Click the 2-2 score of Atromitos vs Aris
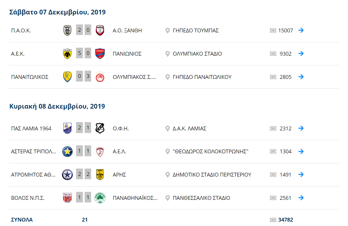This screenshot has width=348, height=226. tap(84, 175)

...

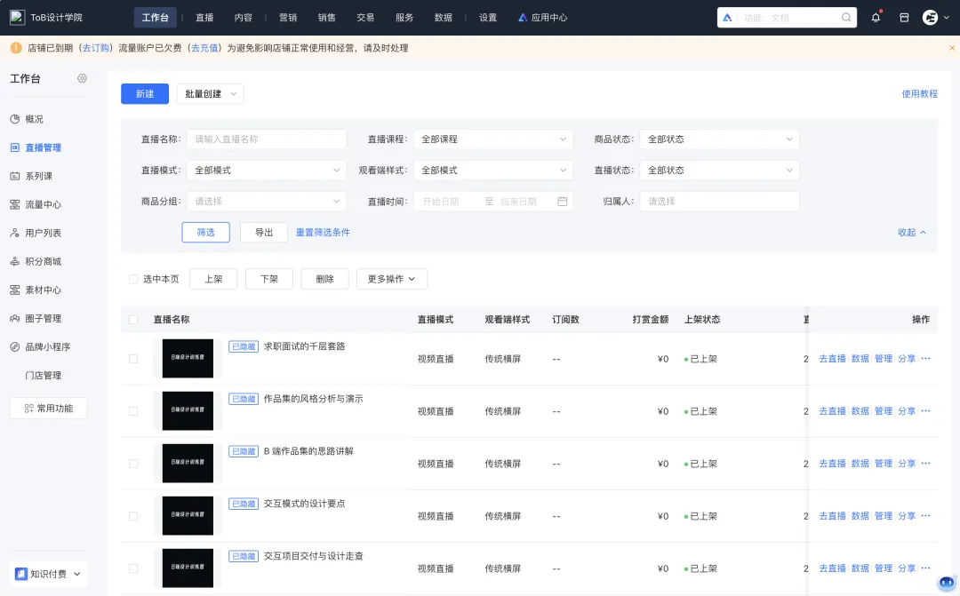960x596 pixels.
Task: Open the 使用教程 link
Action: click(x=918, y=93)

---

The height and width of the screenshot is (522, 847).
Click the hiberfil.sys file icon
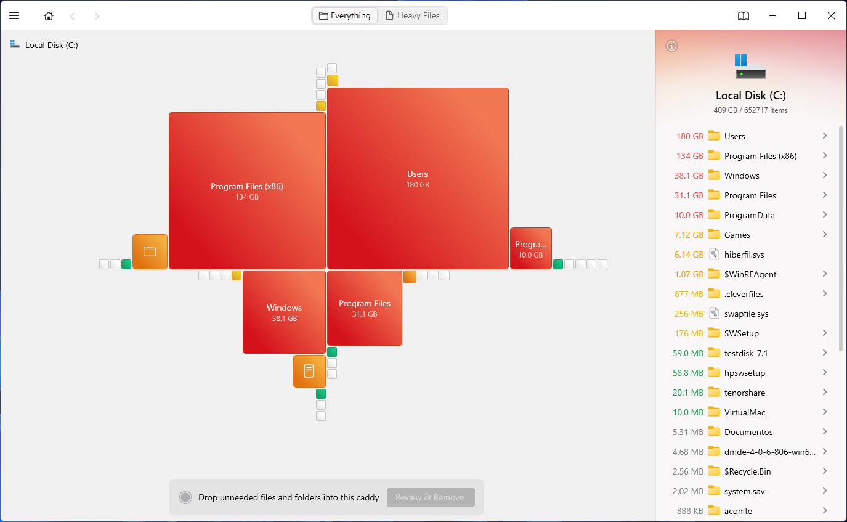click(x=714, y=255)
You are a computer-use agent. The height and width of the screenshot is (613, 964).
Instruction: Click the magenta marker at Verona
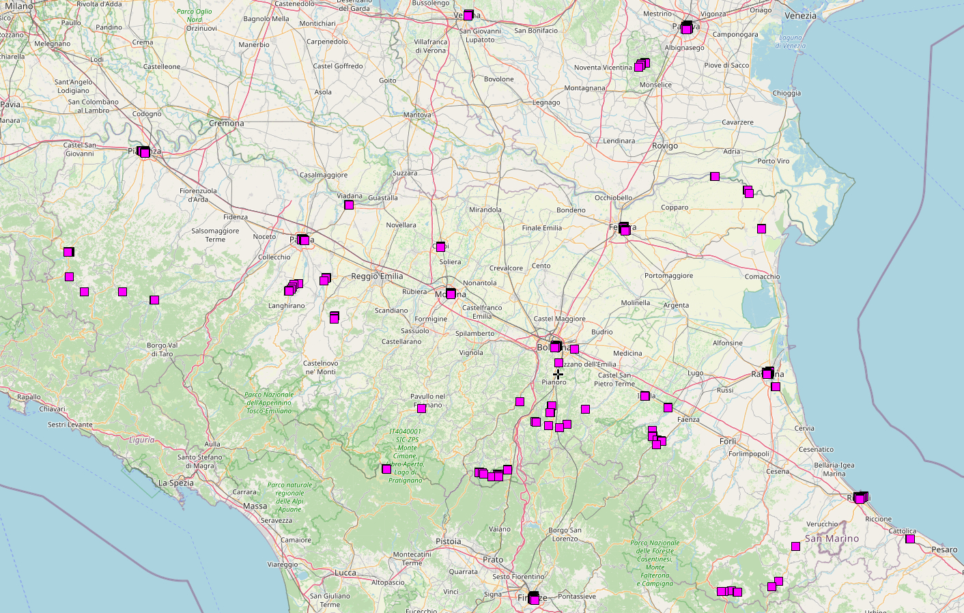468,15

* WHAT THE TASK ASKS
Please rewrite the items from the line with "960x596 pixels." through the line with "Action: click(x=918, y=93)", substituting "Select" for "Open" and changing nothing else. Give only those lines, without the pictures.

* RESULT BELOW
960x596 pixels.
Task: Select the 使用教程 link
Action: click(x=918, y=93)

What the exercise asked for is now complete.